(PROBLEM DESCRIPTION) A verbatim copy of all entries is the expected output.

(DATA FOR REVIEW)
━━━━━━
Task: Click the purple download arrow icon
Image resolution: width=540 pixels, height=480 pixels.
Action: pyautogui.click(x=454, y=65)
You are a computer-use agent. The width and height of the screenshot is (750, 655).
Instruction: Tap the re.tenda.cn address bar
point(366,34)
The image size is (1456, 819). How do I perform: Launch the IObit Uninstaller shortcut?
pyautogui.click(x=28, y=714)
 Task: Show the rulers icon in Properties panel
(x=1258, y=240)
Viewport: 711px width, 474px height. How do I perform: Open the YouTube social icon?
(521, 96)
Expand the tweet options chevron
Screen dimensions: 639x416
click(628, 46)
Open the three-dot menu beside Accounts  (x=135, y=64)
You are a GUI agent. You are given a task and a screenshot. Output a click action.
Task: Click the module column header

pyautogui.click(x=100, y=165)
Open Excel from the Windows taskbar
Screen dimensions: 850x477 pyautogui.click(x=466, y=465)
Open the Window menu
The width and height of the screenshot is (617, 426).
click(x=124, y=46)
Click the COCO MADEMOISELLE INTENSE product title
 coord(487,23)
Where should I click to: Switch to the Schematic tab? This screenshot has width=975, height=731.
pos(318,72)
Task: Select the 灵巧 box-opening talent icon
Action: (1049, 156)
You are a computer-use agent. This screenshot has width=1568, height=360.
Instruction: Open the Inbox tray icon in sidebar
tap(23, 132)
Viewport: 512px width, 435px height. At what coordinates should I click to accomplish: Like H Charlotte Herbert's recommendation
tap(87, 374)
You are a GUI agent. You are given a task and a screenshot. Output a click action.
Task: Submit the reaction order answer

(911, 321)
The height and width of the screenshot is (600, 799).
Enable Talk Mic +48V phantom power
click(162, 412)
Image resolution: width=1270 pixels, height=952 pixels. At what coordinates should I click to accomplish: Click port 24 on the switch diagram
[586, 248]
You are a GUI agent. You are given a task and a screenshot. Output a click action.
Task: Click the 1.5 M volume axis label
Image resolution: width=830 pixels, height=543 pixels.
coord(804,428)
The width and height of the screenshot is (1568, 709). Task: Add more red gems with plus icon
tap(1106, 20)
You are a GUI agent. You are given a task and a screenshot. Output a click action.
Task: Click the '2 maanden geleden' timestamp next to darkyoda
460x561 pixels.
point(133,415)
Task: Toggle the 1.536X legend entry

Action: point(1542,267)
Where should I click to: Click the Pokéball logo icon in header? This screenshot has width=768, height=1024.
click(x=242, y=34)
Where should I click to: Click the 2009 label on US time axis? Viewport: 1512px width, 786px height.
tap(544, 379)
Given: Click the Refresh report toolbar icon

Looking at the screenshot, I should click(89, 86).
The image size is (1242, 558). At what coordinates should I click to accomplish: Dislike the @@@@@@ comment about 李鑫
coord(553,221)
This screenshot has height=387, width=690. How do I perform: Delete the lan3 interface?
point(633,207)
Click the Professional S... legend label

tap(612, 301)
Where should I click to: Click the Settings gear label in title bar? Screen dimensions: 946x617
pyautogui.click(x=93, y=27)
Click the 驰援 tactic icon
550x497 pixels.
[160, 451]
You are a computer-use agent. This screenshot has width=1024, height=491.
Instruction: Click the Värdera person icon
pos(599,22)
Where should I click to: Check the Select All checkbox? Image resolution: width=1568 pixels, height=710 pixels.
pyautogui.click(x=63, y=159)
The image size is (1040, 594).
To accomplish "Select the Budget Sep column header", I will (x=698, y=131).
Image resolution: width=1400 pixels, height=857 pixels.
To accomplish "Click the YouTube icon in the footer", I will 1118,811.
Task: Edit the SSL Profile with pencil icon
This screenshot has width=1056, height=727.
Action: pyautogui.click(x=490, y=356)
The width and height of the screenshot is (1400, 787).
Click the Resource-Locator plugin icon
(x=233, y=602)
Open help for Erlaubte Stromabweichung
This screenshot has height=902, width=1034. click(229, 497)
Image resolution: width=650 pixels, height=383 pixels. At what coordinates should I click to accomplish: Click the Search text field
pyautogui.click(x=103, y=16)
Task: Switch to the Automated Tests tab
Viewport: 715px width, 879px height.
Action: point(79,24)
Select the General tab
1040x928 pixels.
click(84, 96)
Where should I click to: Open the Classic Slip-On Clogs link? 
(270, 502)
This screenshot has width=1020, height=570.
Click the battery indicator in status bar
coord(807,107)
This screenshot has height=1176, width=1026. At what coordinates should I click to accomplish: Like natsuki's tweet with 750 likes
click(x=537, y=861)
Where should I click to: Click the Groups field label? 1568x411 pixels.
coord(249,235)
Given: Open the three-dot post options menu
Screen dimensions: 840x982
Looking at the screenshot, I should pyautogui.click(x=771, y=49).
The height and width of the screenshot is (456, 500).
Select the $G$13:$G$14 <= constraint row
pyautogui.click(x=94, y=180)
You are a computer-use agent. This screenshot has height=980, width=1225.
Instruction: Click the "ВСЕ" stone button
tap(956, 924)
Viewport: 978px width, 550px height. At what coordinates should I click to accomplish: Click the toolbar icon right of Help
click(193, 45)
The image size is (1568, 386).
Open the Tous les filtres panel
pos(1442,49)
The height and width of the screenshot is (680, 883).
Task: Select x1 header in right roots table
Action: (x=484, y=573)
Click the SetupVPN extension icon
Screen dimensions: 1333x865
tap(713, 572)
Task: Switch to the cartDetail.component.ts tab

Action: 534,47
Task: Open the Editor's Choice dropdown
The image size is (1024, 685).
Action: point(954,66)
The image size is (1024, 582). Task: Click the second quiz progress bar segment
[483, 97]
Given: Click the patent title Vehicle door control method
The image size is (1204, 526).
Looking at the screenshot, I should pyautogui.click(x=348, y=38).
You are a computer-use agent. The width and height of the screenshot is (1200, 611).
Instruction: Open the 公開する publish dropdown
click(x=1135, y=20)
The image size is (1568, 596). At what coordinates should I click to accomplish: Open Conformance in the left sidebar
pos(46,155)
━━━━━━
(SOLUTION)
Task: Click the purple download arrow icon
Image resolution: width=540 pixels, height=480 pixels.
Action: pyautogui.click(x=454, y=65)
You are a computer-use agent. The width and height of the screenshot is (750, 655).
Instruction: Tap the re.tenda.cn address bar
point(366,34)
The image size is (1456, 819). How do I perform: Launch the IObit Uninstaller shortcut?
pyautogui.click(x=28, y=714)
 Task: Show the rulers icon in Properties panel
(x=1258, y=240)
Viewport: 711px width, 474px height. How do I perform: Open the YouTube social icon?
(521, 96)
Expand the tweet options chevron
Screen dimensions: 639x416
click(628, 46)
Open the three-dot menu beside Accounts  (x=135, y=64)
You are a GUI agent. You are given a task and a screenshot. Output a click action.
Task: Click the module column header

pyautogui.click(x=100, y=165)
Open Excel from the Windows taskbar
Screen dimensions: 850x477 pyautogui.click(x=466, y=465)
Open the Window menu
The width and height of the screenshot is (617, 426).
click(x=124, y=46)
Click the COCO MADEMOISELLE INTENSE product title
 coord(487,23)
Where should I click to: Switch to the Schematic tab? This screenshot has width=975, height=731.
pos(318,72)
Task: Select the 灵巧 box-opening talent icon
Action: (1049, 156)
You are a computer-use agent. This screenshot has width=1568, height=360.
Instruction: Open the Inbox tray icon in sidebar
tap(23, 132)
Viewport: 512px width, 435px height. At what coordinates should I click to accomplish: Like H Charlotte Herbert's recommendation
tap(87, 374)
You are a GUI agent. You are given a task and a screenshot. Output a click action.
Task: Submit the reaction order answer

(911, 321)
The height and width of the screenshot is (600, 799).
Enable Talk Mic +48V phantom power
click(162, 412)
Image resolution: width=1270 pixels, height=952 pixels. At what coordinates should I click to accomplish: Click port 24 on the switch diagram
[586, 248]
You are a GUI agent. You are given a task and a screenshot. Output a click action.
Task: Click the 1.5 M volume axis label
Image resolution: width=830 pixels, height=543 pixels.
coord(804,428)
The width and height of the screenshot is (1568, 709). Task: Add more red gems with plus icon
tap(1106, 20)
You are a GUI agent. You are given a task and a screenshot. Output a click action.
Task: Click the '2 maanden geleden' timestamp next to darkyoda
460x561 pixels.
point(133,415)
Task: Toggle the 1.536X legend entry

Action: point(1542,267)
Where should I click to: Click the Pokéball logo icon in header? This screenshot has width=768, height=1024.
click(x=242, y=34)
Where should I click to: Click the 2009 label on US time axis? Viewport: 1512px width, 786px height.
tap(544, 379)
Given: Click the Refresh report toolbar icon

Looking at the screenshot, I should click(89, 86).
The image size is (1242, 558). At what coordinates should I click to accomplish: Dislike the @@@@@@ comment about 李鑫
coord(553,221)
This screenshot has height=387, width=690. How do I perform: Delete the lan3 interface?
point(633,207)
Click the Professional S... legend label

tap(612, 301)
Where should I click to: Click the Settings gear label in title bar? Screen dimensions: 946x617
pyautogui.click(x=93, y=27)
Click the 驰援 tactic icon
550x497 pixels.
[160, 451]
You are a computer-use agent. This screenshot has width=1024, height=491.
Instruction: Click the Värdera person icon
pos(599,22)
Where should I click to: Check the Select All checkbox? Image resolution: width=1568 pixels, height=710 pixels.
pyautogui.click(x=63, y=159)
The image size is (1040, 594).
To accomplish "Select the Budget Sep column header", I will (x=698, y=131).
Image resolution: width=1400 pixels, height=857 pixels.
To accomplish "Click the YouTube icon in the footer", I will 1118,811.
Task: Edit the SSL Profile with pencil icon
This screenshot has width=1056, height=727.
Action: pyautogui.click(x=490, y=356)
The width and height of the screenshot is (1400, 787).
Click the Resource-Locator plugin icon
(x=233, y=602)
Open help for Erlaubte Stromabweichung
This screenshot has height=902, width=1034. click(229, 497)
Image resolution: width=650 pixels, height=383 pixels. At what coordinates should I click to accomplish: Click the Search text field
pyautogui.click(x=103, y=16)
Task: Switch to the Automated Tests tab
Viewport: 715px width, 879px height.
Action: point(79,24)
Select the General tab
1040x928 pixels.
click(84, 96)
Where should I click to: Open the Classic Slip-On Clogs link? 
(270, 502)
This screenshot has width=1020, height=570.
Click the battery indicator in status bar
coord(807,107)
This screenshot has height=1176, width=1026. At what coordinates should I click to accomplish: Like natsuki's tweet with 750 likes
click(x=537, y=861)
Where should I click to: Click the Groups field label? 1568x411 pixels.
coord(249,235)
Given: Open the three-dot post options menu
Screen dimensions: 840x982
Looking at the screenshot, I should pyautogui.click(x=771, y=49).
The height and width of the screenshot is (456, 500).
Select the $G$13:$G$14 <= constraint row
pyautogui.click(x=94, y=180)
You are a computer-use agent. This screenshot has height=980, width=1225.
Instruction: Click the "ВСЕ" stone button
tap(956, 924)
Viewport: 978px width, 550px height. At what coordinates should I click to accomplish: Click the toolbar icon right of Help
click(193, 45)
The image size is (1568, 386).
Open the Tous les filtres panel
pos(1442,49)
The height and width of the screenshot is (680, 883).
Task: Select x1 header in right roots table
Action: (x=484, y=573)
Click the SetupVPN extension icon
Screen dimensions: 1333x865
tap(713, 572)
Task: Switch to the cartDetail.component.ts tab

Action: 534,47
Task: Open the Editor's Choice dropdown
The image size is (1024, 685).
Action: point(954,66)
The image size is (1024, 582). Task: Click the second quiz progress bar segment
[483, 97]
Given: Click the patent title Vehicle door control method
The image size is (1204, 526).
Looking at the screenshot, I should pyautogui.click(x=348, y=38).
You are a computer-use agent. The width and height of the screenshot is (1200, 611).
Instruction: Open the 公開する publish dropdown
click(x=1135, y=20)
The image size is (1568, 596). At what coordinates should I click to accomplish: Open Conformance in the left sidebar
pos(46,155)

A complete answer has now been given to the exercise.